Performance

It’s difficult to give exact overhead numbers for instrumenting a system. For systems with high throughput and low processing time, if every small operation is measured then the footprint of instrumentation can be significant compared to the work performed. In a calculation-intensive system with longer processing times, the overhead of recording metrics amortizes as the work time increases.

Observing a system takes time and work, so the more that is instrumented and observed, the more overhead it costs to do so. Lightbend Telemetry has flexible configuration for deciding which parts of the system should be instrumented and at what granularity. Systems with low processing time, or systems with temporary, short-living actors, can be configured appropriately. Selecting the right parts of a system to instrument allows you to control the overhead of the telemetry.

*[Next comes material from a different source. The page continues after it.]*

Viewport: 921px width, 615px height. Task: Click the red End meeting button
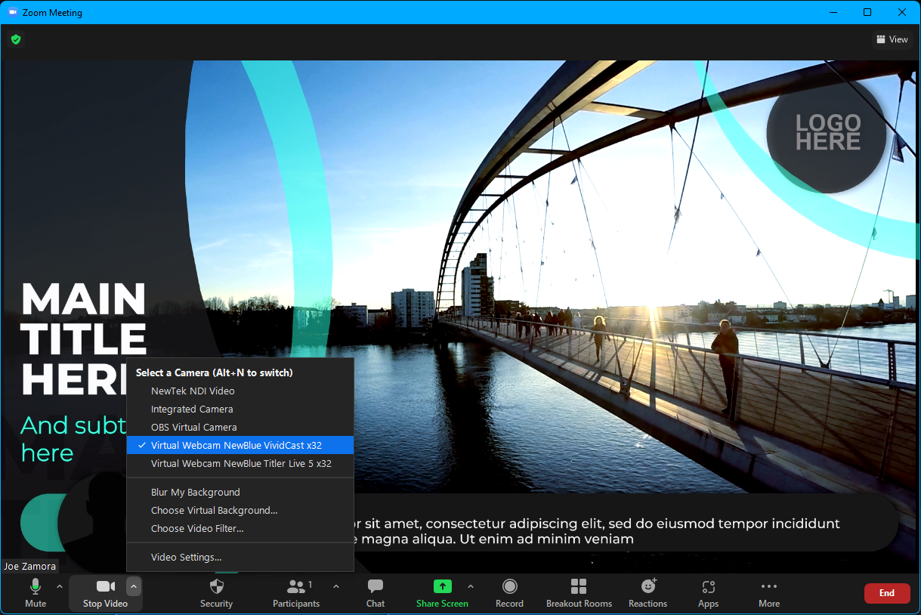pos(887,594)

Lightbend Telemetry performance overhead

From our performance tests, the time overhead for measuring a single message send and the processing of that message, collecting all relevant metrics1, is up to two microseconds on standard server hardware2. In the overall running of a realistic sample application3, this leads to 3% overhead on throughput, when all actors have telemetry enabled and including the reporting of metrics to a monitoring solution. Note that this does not indicate that another application will see the same overhead, as it depends on the system architecture, the amount of communication and work time, and the telemetry configuration.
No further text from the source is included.